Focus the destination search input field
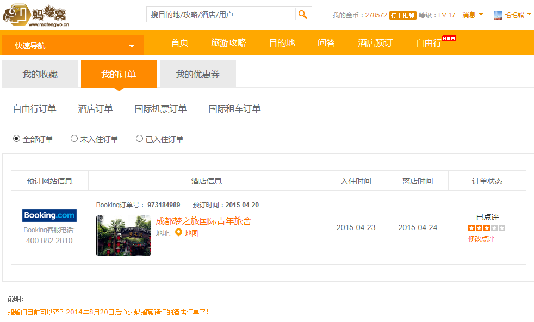 pos(221,15)
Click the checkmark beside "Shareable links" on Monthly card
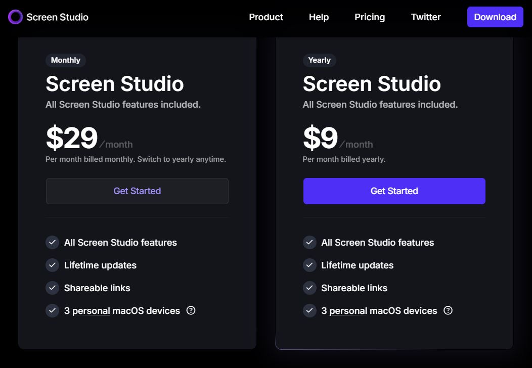Screen dimensions: 532x368 [52, 288]
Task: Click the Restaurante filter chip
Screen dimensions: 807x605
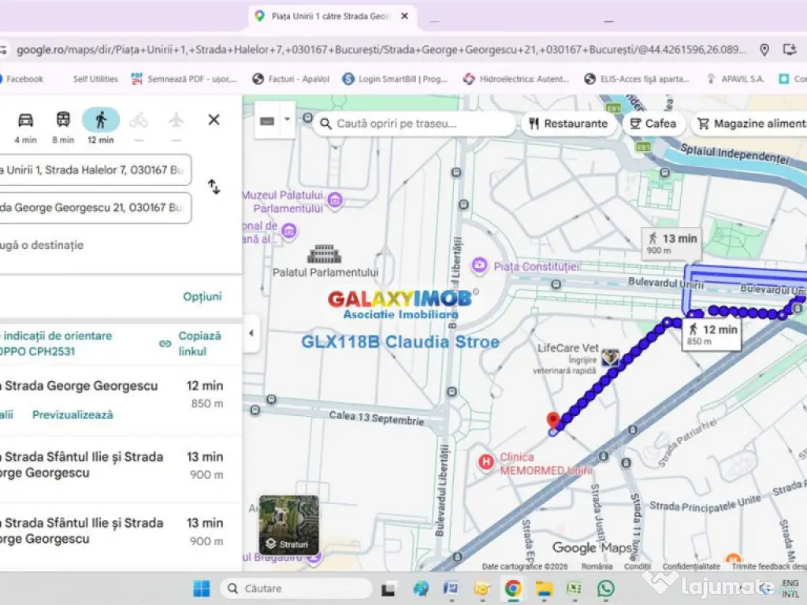Action: click(568, 124)
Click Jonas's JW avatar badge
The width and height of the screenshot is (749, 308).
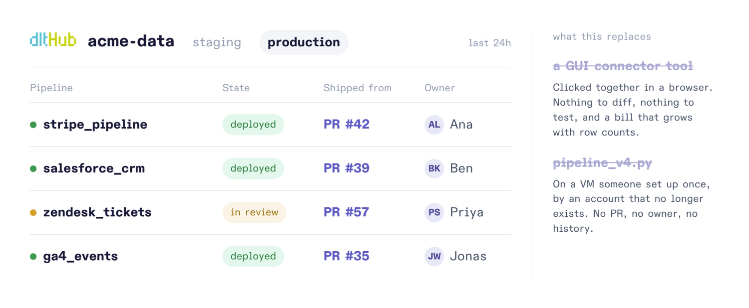point(434,256)
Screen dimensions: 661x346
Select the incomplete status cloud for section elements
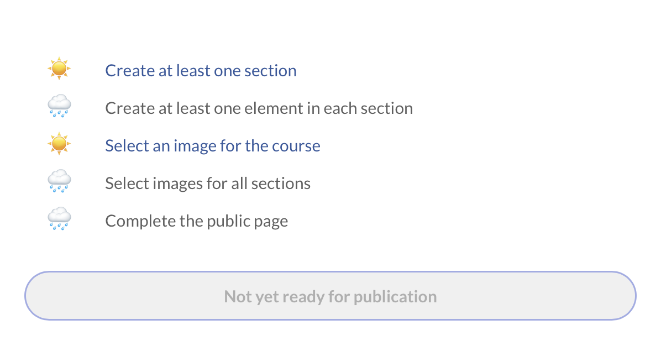click(59, 107)
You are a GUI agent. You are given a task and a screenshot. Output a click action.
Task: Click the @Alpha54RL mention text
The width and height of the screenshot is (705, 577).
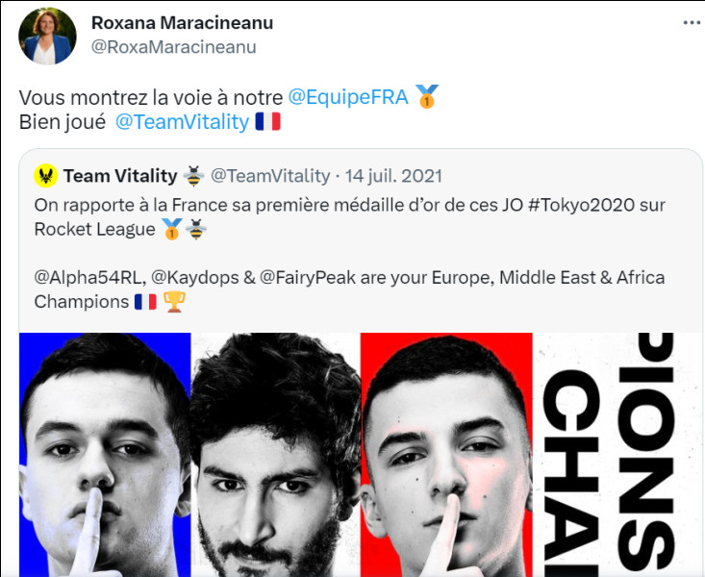coord(88,278)
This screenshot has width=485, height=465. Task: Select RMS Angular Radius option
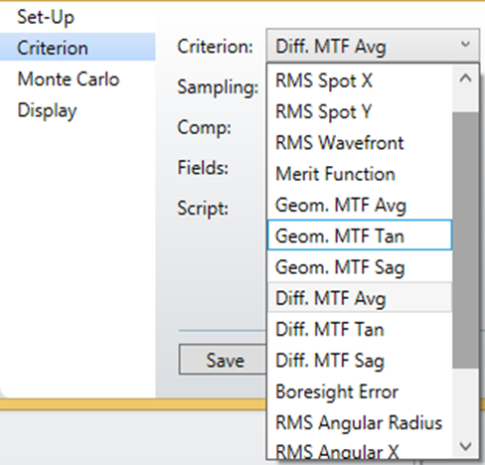[360, 422]

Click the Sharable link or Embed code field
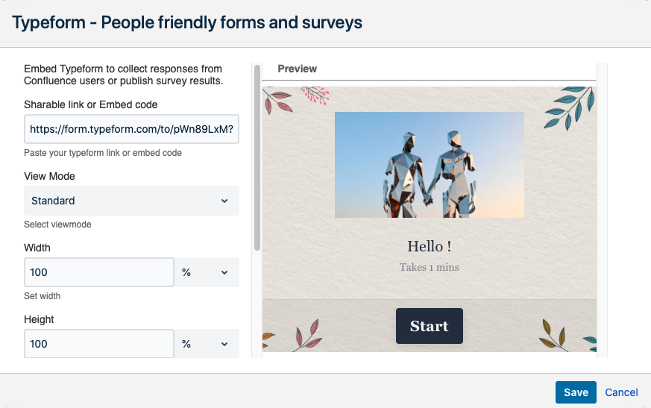coord(131,129)
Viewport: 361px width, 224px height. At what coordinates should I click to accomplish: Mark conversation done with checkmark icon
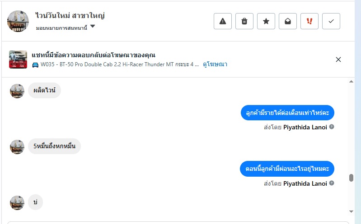click(x=331, y=21)
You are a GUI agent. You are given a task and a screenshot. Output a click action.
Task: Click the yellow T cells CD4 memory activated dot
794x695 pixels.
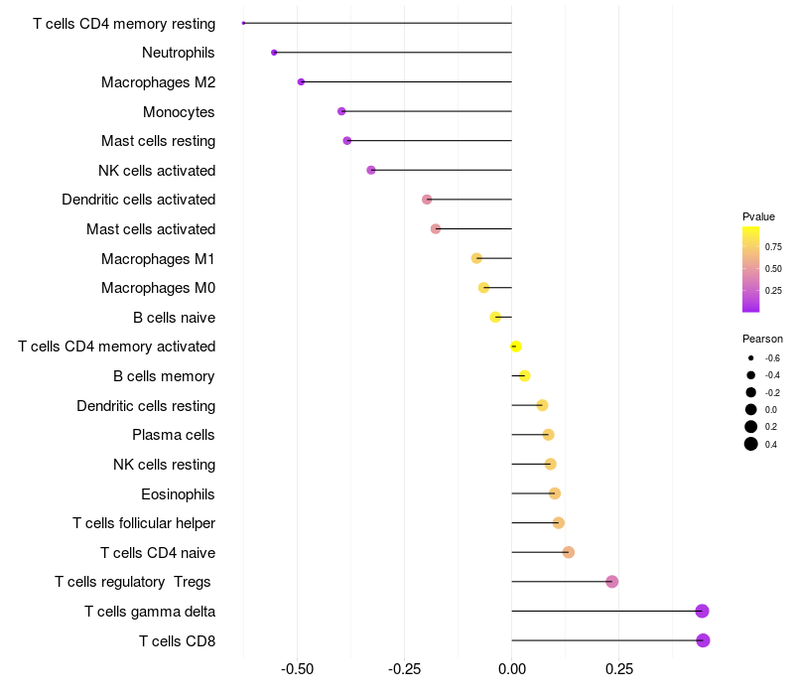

▸ TASK ITEM
The records above should be copied word for word, with the pictures left out.

▸ EXERCISE OUTPUT
Focus the destination search input field
 pos(221,15)
Click the checkmark beside "Shareable links" on Monthly card
Screen dimensions: 532x368 [52, 288]
Task: Click the Restaurante filter chip
Screen dimensions: 807x605
Action: click(568, 124)
Click Jonas's JW avatar badge
The width and height of the screenshot is (749, 308).
point(434,256)
Screen dimensions: 661x346
Select the incomplete status cloud for section elements
click(59, 107)
You are a GUI agent. You are given a task and a screenshot. Output a click action.
Task: Click the @Alpha54RL mention text
The width and height of the screenshot is (705, 577).
coord(88,278)
This screenshot has width=485, height=465. Task: Select RMS Angular Radius option
[360, 422]

Click the Sharable link or Embed code field
coord(131,129)
Viewport: 361px width, 224px height. At what coordinates should I click to accomplish: Mark conversation done with checkmark icon
click(x=331, y=21)
You are a GUI agent. You are given a task and a screenshot. Output a click action.
Task: Click the yellow T cells CD4 memory activated dot
794x695 pixels.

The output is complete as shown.